#### Task details
Update the data by replacing "screenshot" with "image" at every occurrence, leaving everything else unchanged, and omit the pictures from your answer.

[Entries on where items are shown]
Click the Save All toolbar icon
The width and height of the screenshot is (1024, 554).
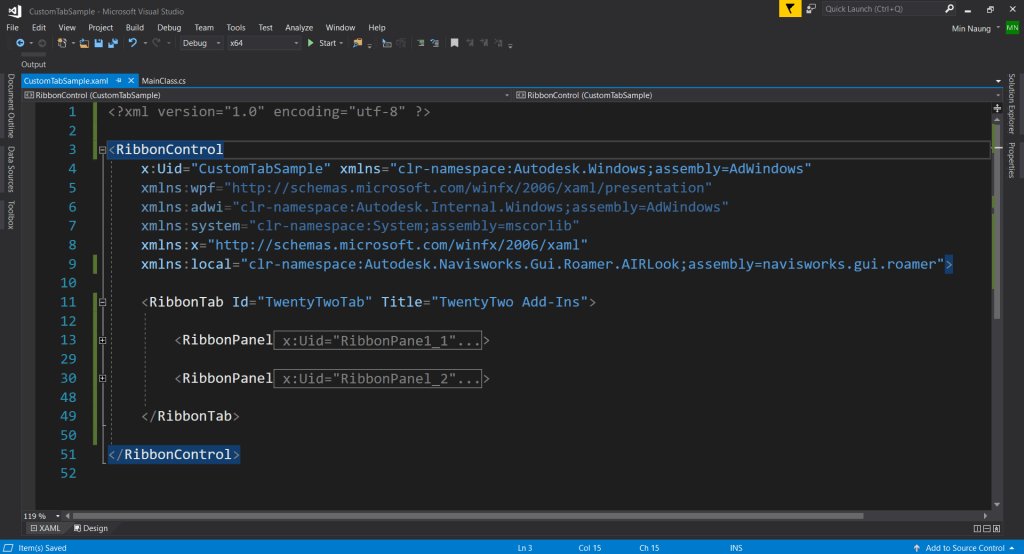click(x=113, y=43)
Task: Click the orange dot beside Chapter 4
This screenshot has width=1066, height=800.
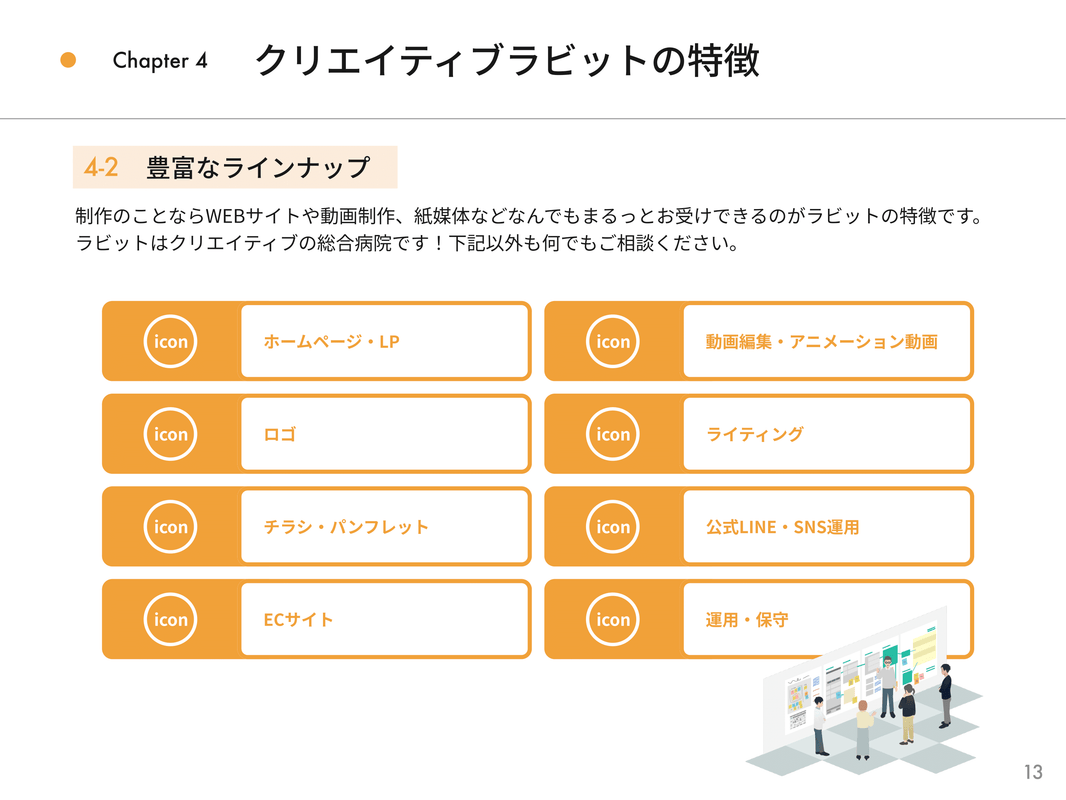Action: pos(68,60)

#### Result of the task
Click the Save All toolbar icon
The width and height of the image is (1024, 554).
click(x=113, y=43)
Task: Click the orange dot beside Chapter 4
This image has width=1066, height=800.
Action: pos(68,60)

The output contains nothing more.